Another very visible feature is the fact that the angular size of the communities decreases along the radial direction. This is a direct consequence of the hyperbolic geometry of the manifold. We can try to quantify this defininig metrics to characterize shape and position of the communities. In particular we can look at:

  • the baricenter of each community, in particular in the radial direction;
  • the geometrical size of the community, that we can estimate looking at diameter, i.e. the largest distance between two elements;
  • the aspect of the comunity (ie round vs elongated), that we can quantify computing the principal axes and evaluating the ratio between the largest and the smallest direction.
from sklearn.decomposition import PCA

# we estimate the centroid giving equal weight to each node
centroids = np.vstack( [ community.mean(axis=0) for community in communities_xy ] )

# we define the diameter as the largest (hyperbolic) distance between two elements
diameters = []
for community in communities:
    nel = len(community)
    community = [ str(x) for x in community ]
    distances = []
    for ix in range(nel):
        distances.append( model.kv.distances(community[ix],community[ix:]) )
    diameters.append( np.hstack(distances).max() )

diameters = np.array(diameters)

# we use the ratio between the largest and the smallest independent components variances
# as a measure of the aspect ratio
def aspect_ratio(community):
    pca = PCA(n_components=community[0].shape[0])
    pca.fit(community)

    return(pca.explained_variance_ratio_.min()/pca.explained_variance_ratio_.max())

aspect_ratios = np.array([ aspect_ratio(x) for x in communities_xy ])

And here are the distributions of these metrics.
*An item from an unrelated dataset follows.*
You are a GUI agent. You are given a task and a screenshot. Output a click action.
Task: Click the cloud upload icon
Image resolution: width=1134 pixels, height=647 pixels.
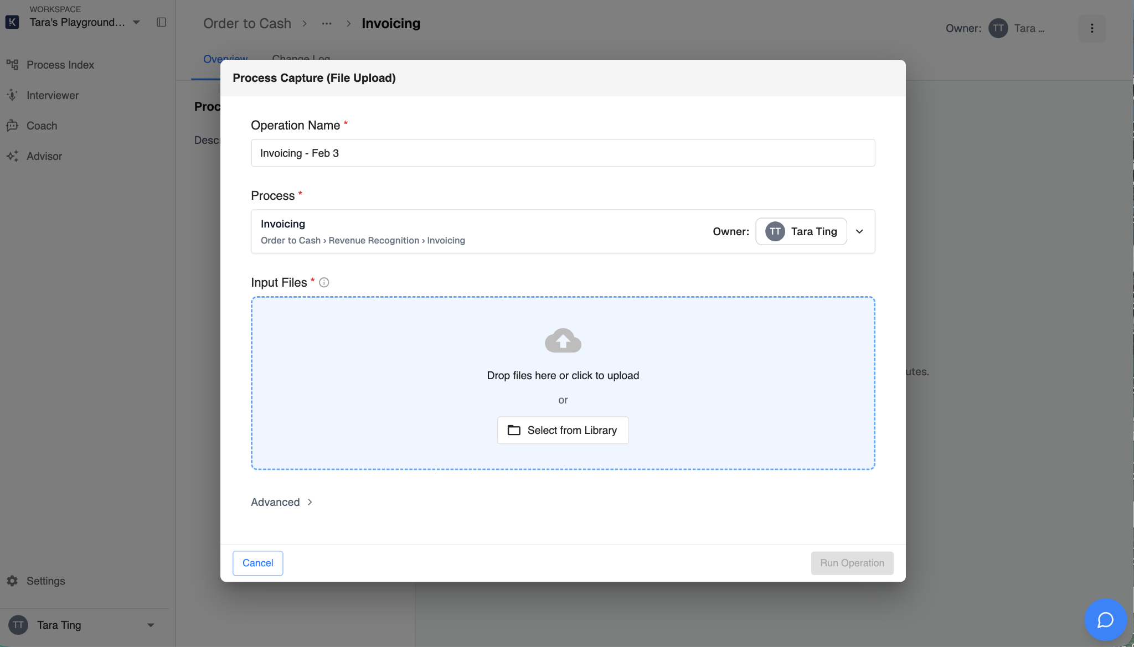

We observe that “standard” communities have diameters of the order of 0.5, but that there is a long tail in the distribution. Such long tails are due to communities that are located closer to the manifold centre, i.e. those that live higher in the hierarchy. A similar picture can be obseerved looking at the aspect ratio.

amazon_diameters amazon_diameters_vs_radius
amazon_aspect_vs_radius Distribution of the community metrics. Circles correspond to the 150 largest communities.

Wrapping up

That’s it for the moment. The obvious next step will be to increase the dimensionality of the embedding and check how this influences the observed patterns. Is there an algorithm to extract automatically the ground-truth communities from the embedding space? How would it compare with LDA?